Receive and Publish Certificate
Topic Last Modified: 2010-12-13
The next step of the connection process is for the device to send a certificate signing request to the Web Services. The device uses this certificate to provide a more secure communications channel that uses Transport Layer Security (TLS) with Web Services or Registrar.
The device sends a Simple Object Access Protocol (SOAP) certificate signing request (CSR) to the Web Services. The Web Services responds by returning a certificate for the user on that device, signed by the private key of the Web Services. Additionally, this certificate will be published in the data store of the user’s home pool.
Issue 1: Cannot Publish Certificate
Issue: Web Services cannot publish the certificate requested by the device because it cannot connect to the User Services data store on the pool where the user is homed. An event is logged to the IIS event log, noting that the data store cannot be reached: "data store unavailable." This can occur anytime the User Services store is not located on the same server as Web Services.
Resolution: This may be a sporadic error indicating a connectivity problem between the Registrar the device is connecting to, or may indicate an ongoing problem. In the case of a sporadic error, retry the device’s request by restarting the device. To do this, unplug the device’s power supply, wait a few seconds, and then reconnect power. The device cycles through the connection process, before sending the certificate publish request again. This time Web Services is able to publish the user’s certificate in the user’s home pool and returns the certificate to the device.To determine whether this is a wider problem and is not specific to the device, run the test-CsPhoneBootstrap synthetic transaction:
test-CsPhoneBootstrap -PhoneorExt <phone or ext of user> -PIN <user's PIN> -UserSipAddress <user's SIP URI> -verbose
This transaction demonstrates that the user’s phone number and PIN match the user’s URI.
You can add the parameters –TargetCertProvWSURL <web services URL> and –TargetFqdn <Registrar FQDN> to bypass DHCP discovery.
Issue 2: Cannot Publish Certificate Due to Registrar Problem
Issue: The certificate that is generated by the Web Services cannot be generated or published due to a problem on the Registrar.

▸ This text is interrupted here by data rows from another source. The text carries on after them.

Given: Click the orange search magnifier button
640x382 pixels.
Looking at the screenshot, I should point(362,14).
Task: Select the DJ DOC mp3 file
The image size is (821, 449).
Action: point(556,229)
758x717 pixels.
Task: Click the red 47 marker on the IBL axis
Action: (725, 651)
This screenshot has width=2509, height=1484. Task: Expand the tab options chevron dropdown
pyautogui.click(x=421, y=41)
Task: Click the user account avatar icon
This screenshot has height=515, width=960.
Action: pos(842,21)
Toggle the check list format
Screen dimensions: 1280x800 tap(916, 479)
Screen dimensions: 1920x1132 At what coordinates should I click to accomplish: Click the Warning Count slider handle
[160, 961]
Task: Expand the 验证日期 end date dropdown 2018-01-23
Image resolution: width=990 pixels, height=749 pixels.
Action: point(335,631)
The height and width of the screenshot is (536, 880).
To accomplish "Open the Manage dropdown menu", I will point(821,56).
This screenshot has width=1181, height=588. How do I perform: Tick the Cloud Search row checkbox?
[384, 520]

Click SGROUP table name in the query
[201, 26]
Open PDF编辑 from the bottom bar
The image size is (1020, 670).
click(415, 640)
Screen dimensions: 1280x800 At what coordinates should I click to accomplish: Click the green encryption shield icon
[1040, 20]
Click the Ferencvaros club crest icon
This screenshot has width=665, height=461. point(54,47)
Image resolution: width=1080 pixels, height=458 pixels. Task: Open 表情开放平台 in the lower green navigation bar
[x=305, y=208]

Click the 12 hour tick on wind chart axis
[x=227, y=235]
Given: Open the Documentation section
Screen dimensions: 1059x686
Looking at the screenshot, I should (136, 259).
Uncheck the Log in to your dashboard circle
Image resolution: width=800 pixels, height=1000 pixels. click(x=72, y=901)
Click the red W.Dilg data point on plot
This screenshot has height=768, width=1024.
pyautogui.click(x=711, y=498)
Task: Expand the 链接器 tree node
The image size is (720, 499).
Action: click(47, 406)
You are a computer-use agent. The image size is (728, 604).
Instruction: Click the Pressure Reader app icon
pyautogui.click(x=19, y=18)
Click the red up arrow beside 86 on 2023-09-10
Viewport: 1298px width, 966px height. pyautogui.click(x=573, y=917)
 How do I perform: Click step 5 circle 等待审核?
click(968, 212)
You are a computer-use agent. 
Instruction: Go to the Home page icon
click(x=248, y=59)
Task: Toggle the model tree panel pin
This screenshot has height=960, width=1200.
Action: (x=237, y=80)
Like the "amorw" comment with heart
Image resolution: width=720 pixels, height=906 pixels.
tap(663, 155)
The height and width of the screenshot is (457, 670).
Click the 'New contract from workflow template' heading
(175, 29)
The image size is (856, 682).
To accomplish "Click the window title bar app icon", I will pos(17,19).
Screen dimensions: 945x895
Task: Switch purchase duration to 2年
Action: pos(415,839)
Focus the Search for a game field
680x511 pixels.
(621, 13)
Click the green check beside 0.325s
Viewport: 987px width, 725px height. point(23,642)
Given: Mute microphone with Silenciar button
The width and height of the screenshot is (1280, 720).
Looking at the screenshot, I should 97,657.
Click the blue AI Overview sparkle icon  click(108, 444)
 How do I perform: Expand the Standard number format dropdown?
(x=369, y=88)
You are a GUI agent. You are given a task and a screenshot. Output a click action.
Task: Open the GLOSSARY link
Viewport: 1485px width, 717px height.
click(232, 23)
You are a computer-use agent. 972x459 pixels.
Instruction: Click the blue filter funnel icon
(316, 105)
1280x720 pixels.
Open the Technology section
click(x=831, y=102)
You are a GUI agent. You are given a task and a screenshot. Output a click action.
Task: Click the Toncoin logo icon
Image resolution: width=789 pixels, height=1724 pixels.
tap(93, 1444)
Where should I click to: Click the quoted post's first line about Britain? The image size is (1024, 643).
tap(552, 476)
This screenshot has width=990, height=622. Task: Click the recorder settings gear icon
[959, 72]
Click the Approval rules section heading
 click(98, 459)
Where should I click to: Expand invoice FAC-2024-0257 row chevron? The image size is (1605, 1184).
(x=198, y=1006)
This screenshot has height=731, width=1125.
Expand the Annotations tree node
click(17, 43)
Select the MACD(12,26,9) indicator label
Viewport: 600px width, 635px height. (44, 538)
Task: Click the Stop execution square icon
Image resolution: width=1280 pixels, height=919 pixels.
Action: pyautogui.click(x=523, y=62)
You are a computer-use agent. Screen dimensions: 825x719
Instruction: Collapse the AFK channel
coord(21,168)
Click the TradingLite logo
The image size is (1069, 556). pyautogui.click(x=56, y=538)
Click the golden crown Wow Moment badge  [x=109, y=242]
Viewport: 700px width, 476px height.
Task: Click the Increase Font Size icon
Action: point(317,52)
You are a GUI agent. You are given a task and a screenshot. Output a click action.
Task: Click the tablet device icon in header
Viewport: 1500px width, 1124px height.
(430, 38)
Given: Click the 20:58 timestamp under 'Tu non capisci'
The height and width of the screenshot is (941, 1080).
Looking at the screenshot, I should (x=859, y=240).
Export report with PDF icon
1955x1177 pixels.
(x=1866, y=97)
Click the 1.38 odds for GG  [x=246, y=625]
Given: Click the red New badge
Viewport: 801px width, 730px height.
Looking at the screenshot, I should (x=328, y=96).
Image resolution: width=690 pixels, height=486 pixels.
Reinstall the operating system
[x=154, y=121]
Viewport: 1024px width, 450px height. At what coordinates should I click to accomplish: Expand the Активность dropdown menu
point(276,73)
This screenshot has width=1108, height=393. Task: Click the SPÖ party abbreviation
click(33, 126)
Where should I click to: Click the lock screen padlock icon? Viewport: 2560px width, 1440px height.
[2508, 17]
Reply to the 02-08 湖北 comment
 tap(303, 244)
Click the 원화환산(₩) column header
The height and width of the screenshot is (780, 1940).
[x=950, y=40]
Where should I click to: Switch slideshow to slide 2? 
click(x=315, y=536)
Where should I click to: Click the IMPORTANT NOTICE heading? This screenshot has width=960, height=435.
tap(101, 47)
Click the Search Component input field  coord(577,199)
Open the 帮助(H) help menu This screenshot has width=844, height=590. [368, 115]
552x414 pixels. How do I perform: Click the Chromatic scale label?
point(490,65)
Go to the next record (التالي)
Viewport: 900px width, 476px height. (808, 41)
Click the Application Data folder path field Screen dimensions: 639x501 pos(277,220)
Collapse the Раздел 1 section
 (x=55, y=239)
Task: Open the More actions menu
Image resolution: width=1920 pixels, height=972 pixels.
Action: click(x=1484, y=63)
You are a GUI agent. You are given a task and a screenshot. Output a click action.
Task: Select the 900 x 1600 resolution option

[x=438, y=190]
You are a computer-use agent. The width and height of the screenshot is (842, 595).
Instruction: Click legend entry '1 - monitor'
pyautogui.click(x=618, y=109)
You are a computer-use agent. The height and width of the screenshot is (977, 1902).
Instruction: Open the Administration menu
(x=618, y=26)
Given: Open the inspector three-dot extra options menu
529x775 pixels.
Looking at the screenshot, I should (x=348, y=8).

Resolution: Check the health of the Registrar by first looking in the Microsoft System Center Operations Manager Management Pack for any alerts regarding the Registrar that the device is connecting to. In System Center Operations Manager, browse to the Registrar and view any critical alerts or state changes indicating a problem that is not critical. Follow the instructions to resolve the problem.If Operations Manager is not available, use the following synthetic transaction to check.
$cred = get-credential test-CsClientAuth -UserSipAddress <sip address> -UserCredential $cred -TargetFQDN
If you want to use DHCP discovery, do not specify –TargetFQDN. If you do not want to use DHCP discovery, provide the destination fully qualified domain name (FQDN) into the synthetic transaction and DHCP discovery will be bypassed. The output should show you at what point authentication failed (for example, the DHCP discovery message may not receive a response). Follow the directions in the transaction output to resolve the problem. You can check that the web server is running by looking at the certprov.log in Ocslogger (that is, generated on each of the rtcsrv instances within the pool). You need to get logs from every server in the pool because at this point we do not know which one the device is being directed to. After the problems have been resolved, restart the device to trigger a new connection attempt. This time the certificate should be published to the pool on which the user is homed and returned to the device.
Issue 3: Cannot Verify Web Services Certificate
Issue: The device cannot verify the certificate presented by Web Services for TLS communications. The device uses the root certificate chain downloaded when the device first connects to the web server. If this chain does not have a full path of trust from the root certification authority (CA) to the web server, the certificate the web server presents cannot be verified.
Resolution: The device has a number of certificates from well-known CAs when it ships. It is important that the certificate used to identify the web server is issued by a CA that has a chain of trust up to one of these root CAs. If this is not the case, the device will not be able to validate the certificate the server presents for TLS communications.
You can bypass the Receive and Publish Certificate step by using a USB cable to connect the device to a computer running Lync. This process performs the get and publish certificate and will also install the certificate on to the device.